▶ EXERCISE GOAL
Can you copy each of the entries below word for word, leaving the pictures out of your answer?

▶ Item coordinate data

————

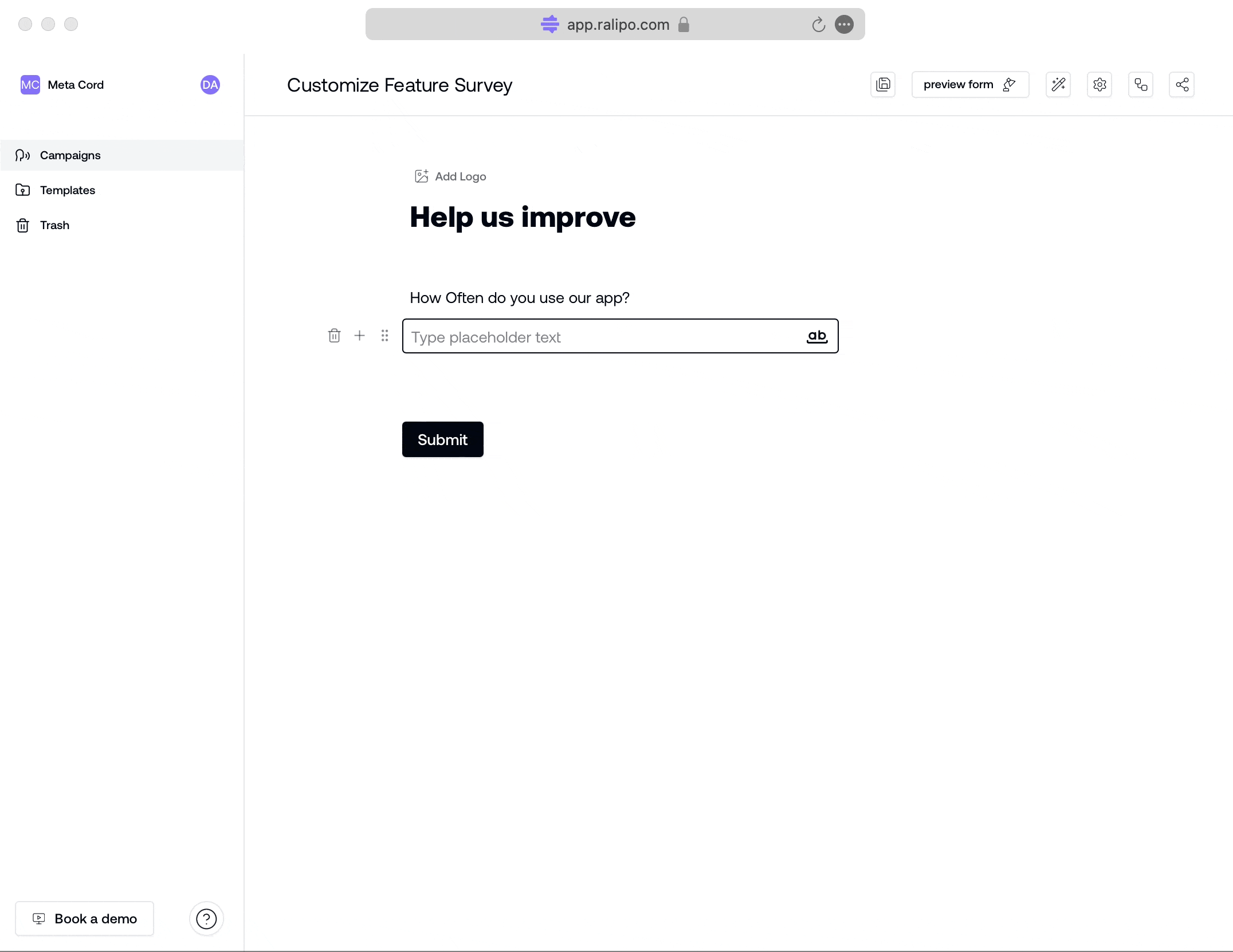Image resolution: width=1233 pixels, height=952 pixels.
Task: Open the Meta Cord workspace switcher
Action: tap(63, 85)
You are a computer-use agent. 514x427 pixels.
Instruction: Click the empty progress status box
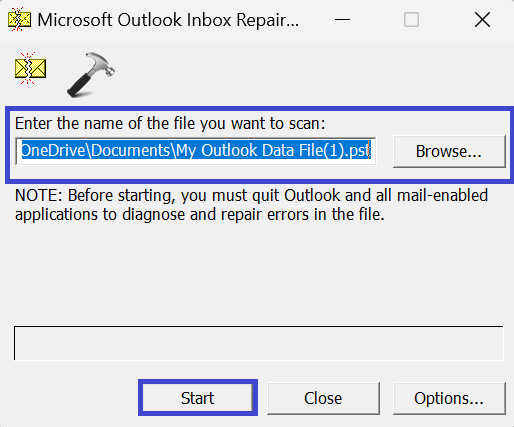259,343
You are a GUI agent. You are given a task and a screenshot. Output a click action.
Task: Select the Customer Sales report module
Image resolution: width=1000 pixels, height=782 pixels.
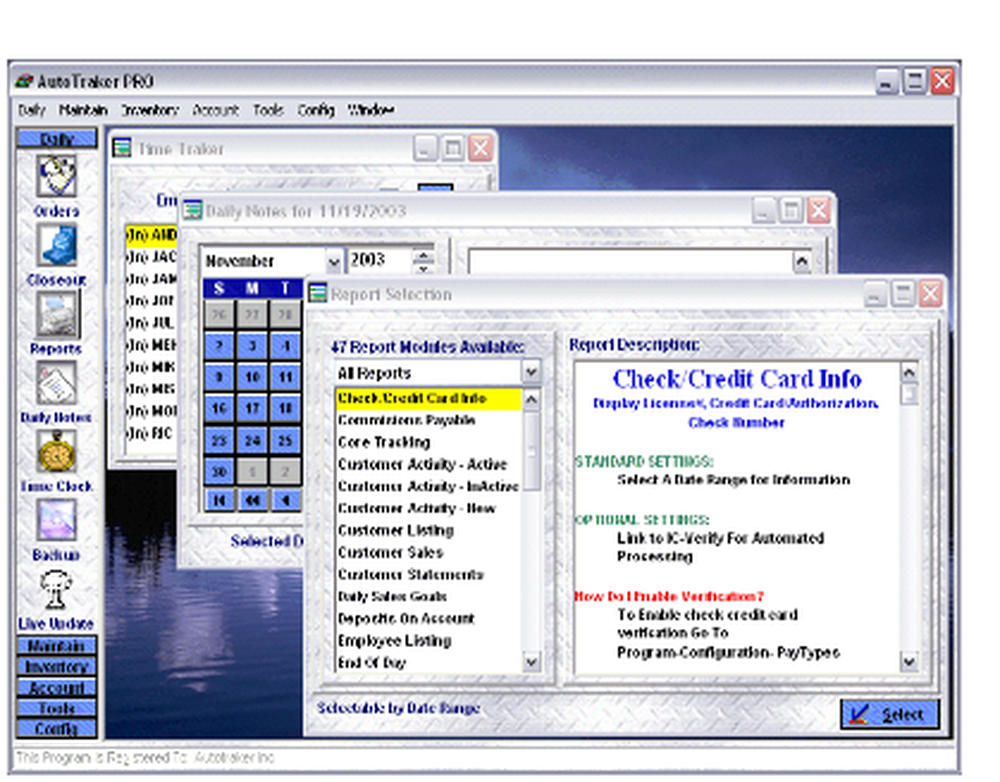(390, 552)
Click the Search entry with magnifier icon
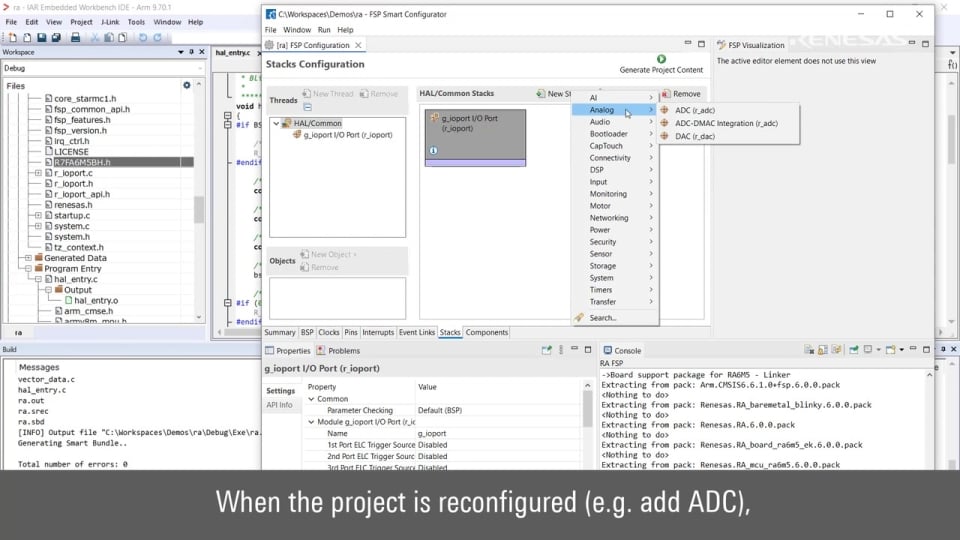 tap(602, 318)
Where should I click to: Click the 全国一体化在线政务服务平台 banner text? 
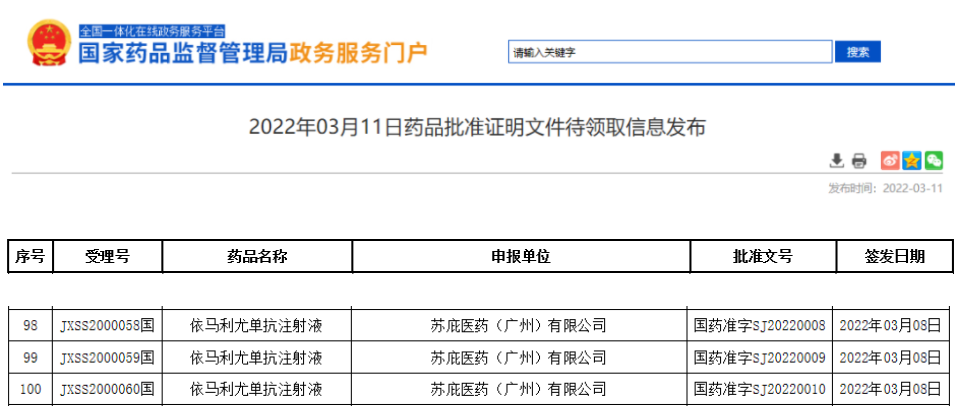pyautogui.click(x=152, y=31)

————

▶ ANSWER TO THE EXERCISE
Image resolution: width=1233 pixels, height=952 pixels.
Task: Open the Meta Cord workspace switcher
Action: tap(63, 85)
You are a computer-use agent. 514x427 pixels.
Instruction: Click the empty progress status box
259,343
You are a GUI agent. You are given a task and a screenshot. Output a click action.
Task: Select the Customer Sales report module
Image resolution: width=1000 pixels, height=782 pixels.
(390, 552)
Click the Search entry with magnifier icon
 tap(602, 318)
Where should I click to: Click the 全国一体化在线政务服务平台 banner text? 
pyautogui.click(x=152, y=31)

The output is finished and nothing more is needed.